-- Objective A --
Answer these from the lending-agents clause:
(i) For what purpose does each Lending Party appoint each other such Person as agent?
(ii) Which part of the Uniform Commercial Code is cited?
(iii) Upon Administrative Agent's request, what must a Person holding Collateral do?
-- Objective B --
In the lending-agents clause, what tasks does the summary say one or more lenders are typically authorized to perform? List them all.
-- Objective C --
Can you extend the lending-agents clause from its last sentence?

-- Passage given --
╔══

Appointment of Lending Parties as Agents Sample Clauses

The "Appointment of Lending Parties as Agents" clause designates certain lending parties to act as agents on behalf of all lenders involved in a financing arrangement. Typically, this means that one or more lenders are authorized to perform administrative tasks, communicate with the borrower, and enforce loan terms collectively for the group. This arrangement streamlines decision-making and communication, ensuring that the interests of all lenders are represented efficiently and consistently, and helps avoid confusion or conflicting actions among multiple lenders.
Appointment of Lending Parties as Agents. Each Lending Party hereby appoints each other such Person as agent for the purpose of perfecting Administrative Agent’s or such Person’s security interest in assets that, in accordance with Article 9 or Division 9 (as applicable) of the Uniform Commercial Code, can be perfected only by possession. Should any such Person (other than Administrative Agent) obtain possession of any such Collateral, such Person shall notify Administrative Agent thereof, and, promptly upon Administrative Agent’s request therefor, shall deliver such Collateral to Administrative Agent or in accordance with Administrative Agent’s instructions.

╚══

-- Records supplied --

╔══

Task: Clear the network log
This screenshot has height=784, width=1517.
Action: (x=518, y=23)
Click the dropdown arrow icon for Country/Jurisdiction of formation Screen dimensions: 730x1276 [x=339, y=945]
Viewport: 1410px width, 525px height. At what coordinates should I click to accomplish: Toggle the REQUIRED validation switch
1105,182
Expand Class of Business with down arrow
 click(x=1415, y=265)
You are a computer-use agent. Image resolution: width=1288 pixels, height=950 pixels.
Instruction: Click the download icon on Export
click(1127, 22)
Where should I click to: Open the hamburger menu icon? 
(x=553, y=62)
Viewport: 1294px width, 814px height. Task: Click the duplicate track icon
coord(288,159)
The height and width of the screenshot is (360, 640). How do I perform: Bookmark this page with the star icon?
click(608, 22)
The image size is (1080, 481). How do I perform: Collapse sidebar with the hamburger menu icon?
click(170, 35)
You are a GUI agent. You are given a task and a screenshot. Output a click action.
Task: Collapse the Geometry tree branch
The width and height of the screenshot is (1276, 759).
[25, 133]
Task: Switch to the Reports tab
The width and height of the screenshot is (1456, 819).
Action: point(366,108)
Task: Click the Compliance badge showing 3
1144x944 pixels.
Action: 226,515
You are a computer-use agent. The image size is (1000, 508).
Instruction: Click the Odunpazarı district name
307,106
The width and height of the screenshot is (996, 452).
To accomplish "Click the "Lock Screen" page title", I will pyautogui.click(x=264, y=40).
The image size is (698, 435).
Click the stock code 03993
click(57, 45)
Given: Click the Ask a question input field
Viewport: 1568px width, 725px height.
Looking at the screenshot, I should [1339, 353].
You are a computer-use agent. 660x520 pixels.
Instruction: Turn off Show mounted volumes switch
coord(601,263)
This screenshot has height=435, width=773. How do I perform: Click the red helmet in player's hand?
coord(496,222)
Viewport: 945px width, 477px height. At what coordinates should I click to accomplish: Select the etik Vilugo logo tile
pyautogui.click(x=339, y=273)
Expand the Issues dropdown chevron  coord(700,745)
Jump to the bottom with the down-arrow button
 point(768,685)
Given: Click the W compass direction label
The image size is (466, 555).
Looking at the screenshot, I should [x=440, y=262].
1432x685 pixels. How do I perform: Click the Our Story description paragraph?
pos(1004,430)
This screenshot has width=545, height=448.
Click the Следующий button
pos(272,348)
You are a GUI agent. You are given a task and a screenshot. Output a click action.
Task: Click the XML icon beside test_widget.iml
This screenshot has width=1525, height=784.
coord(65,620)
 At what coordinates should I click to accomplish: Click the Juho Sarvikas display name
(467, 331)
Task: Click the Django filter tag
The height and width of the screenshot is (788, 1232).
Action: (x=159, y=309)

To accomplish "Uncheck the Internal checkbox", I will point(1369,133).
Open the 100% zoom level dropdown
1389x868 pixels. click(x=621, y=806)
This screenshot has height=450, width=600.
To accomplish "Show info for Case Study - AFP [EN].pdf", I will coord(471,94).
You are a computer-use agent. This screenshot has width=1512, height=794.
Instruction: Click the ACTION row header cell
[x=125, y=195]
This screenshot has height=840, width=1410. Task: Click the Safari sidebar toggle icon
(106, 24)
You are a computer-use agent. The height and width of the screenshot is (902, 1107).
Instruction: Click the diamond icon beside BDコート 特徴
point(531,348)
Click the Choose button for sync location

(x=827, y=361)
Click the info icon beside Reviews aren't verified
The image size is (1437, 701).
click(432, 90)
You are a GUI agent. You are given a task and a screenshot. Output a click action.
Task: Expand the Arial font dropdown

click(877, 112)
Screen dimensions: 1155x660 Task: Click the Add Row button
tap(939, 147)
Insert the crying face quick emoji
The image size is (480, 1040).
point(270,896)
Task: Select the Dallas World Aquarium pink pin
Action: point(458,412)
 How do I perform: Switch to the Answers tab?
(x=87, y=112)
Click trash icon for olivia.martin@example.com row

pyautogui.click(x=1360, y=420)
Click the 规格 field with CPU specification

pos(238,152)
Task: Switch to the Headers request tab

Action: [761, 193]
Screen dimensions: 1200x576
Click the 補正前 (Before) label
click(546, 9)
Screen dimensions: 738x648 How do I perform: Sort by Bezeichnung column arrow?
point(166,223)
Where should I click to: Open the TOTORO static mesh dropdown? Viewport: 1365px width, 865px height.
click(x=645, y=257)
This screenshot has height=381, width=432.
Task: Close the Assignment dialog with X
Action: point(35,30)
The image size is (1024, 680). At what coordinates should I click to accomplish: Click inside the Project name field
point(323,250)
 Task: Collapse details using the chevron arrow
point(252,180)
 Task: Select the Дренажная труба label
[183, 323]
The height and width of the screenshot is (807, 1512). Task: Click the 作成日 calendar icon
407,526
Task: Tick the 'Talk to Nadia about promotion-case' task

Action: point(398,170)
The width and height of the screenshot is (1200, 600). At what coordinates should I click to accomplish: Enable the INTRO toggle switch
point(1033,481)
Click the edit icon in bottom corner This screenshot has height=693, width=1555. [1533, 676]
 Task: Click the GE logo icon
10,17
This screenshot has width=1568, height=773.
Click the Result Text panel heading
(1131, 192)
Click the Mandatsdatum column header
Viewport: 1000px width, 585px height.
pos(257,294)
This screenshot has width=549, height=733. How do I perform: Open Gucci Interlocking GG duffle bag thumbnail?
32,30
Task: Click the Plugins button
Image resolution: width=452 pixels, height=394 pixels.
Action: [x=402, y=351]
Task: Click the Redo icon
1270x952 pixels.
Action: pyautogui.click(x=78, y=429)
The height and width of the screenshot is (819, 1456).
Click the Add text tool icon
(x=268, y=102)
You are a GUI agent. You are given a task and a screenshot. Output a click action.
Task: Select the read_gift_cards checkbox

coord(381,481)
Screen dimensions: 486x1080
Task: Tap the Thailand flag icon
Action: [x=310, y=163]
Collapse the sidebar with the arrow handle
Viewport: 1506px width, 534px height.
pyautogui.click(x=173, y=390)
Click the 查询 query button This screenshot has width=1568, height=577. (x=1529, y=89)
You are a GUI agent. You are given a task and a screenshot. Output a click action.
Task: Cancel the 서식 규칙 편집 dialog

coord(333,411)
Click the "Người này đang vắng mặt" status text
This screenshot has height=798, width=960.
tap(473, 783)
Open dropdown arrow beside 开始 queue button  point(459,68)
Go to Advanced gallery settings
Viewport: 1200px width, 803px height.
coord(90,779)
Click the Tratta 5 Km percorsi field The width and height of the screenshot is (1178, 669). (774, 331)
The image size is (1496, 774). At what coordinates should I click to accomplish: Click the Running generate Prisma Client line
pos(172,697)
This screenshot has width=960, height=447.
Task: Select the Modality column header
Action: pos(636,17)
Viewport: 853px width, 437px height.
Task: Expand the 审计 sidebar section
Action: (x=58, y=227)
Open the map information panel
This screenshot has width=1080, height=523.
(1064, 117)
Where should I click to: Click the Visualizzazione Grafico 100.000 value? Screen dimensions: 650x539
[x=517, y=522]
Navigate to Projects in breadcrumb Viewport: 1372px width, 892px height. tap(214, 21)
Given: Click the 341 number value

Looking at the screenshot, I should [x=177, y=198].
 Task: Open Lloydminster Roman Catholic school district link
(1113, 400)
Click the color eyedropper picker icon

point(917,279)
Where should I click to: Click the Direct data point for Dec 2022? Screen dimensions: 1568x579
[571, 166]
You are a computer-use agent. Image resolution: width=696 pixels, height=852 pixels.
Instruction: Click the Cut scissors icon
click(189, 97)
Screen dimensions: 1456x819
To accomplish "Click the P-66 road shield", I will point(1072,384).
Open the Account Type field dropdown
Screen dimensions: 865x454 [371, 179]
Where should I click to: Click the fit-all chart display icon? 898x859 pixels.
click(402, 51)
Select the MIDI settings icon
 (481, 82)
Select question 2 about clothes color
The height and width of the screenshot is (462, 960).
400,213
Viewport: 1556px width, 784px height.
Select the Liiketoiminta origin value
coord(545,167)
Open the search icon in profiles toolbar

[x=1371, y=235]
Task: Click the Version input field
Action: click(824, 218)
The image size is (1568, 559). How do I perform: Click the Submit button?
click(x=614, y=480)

╚══

-- Right answer A --
(i) To perfect Administrative Agent's or such Person's security interest in assets that can be perfected only by possession.
(ii) Article 9 or Division 9 (as applicable).
(iii) Promptly deliver the Collateral to Administrative Agent or in accordance with Administrative Agent's instructions.

-- Right answer B --
- Perform administrative tasks
- Communicate with the borrower
- Enforce loan terms collectively for the group

-- Right answer C --
Appointment of Lending Parties as Agents. Each Lending Party hereby appoints each other such Person as agent for the purpose of perfecting Collateral Agent’s or such Person’s security interest in assets that, in accordance with Article 9 of the Uniform Commercial Code, can be perfected only by possession. Should any such Person (other than Collateral Agent) obtain possession of any collateral the subject of the Collateral Documents, such Person shall notify Collateral Agent thereof, and, promptly upon Collateral Agent’s request therefor, shall deliver such collateral to Collateral Agent or in accordance with Collateral Agent’s instructions.
Appointment of Lending Parties as Agents. Each Lending Party hereby appoints each other such Person as agent for the purpose of perfecting each Agent’s or such Person’s security interest in assets that, in accordance with Article 9 of the UCC, can be perfected only by possession. Should any such Person (other than an Agent) obtain possession of any collateral the subject of the Collateral Documents, such Person shall notify the Agents thereof, and, promptly upon such Agent’s request therefor, shall deliver such collateral to such Agent or in accordance with such Agent’s instructions. Notwithstanding the foregoing, except as expressly set forth in Section 9.11(a)(iii), in no event shall this Section 9.11 require any Agent to release (i) the Liens securing the Obligations on any Material Intellectual Property or any of the Equity Interests of any Person that owns any Material Intellectual Property or (ii) any Subsidiary from its obligations under the Guaranty if such Subsidiary owns any Material Intellectual Property or any Equity Interests of any Person that owns any Material Intellectual Property.

Related to Appointment of Lending Parties as Agents

  • Appointment of the Agents (A) Each other Finance Party (other than the relevant Agent) appoints each Agent to act in that capacity under and in connection with the Finance Documents. (B) Each other Finance Party authorises each Agent to exercise the rights, powers, authorities and discretions specifically given to that Agent under or in connection with the Finance Documents together with any other incidental rights, powers, authorities and discretions.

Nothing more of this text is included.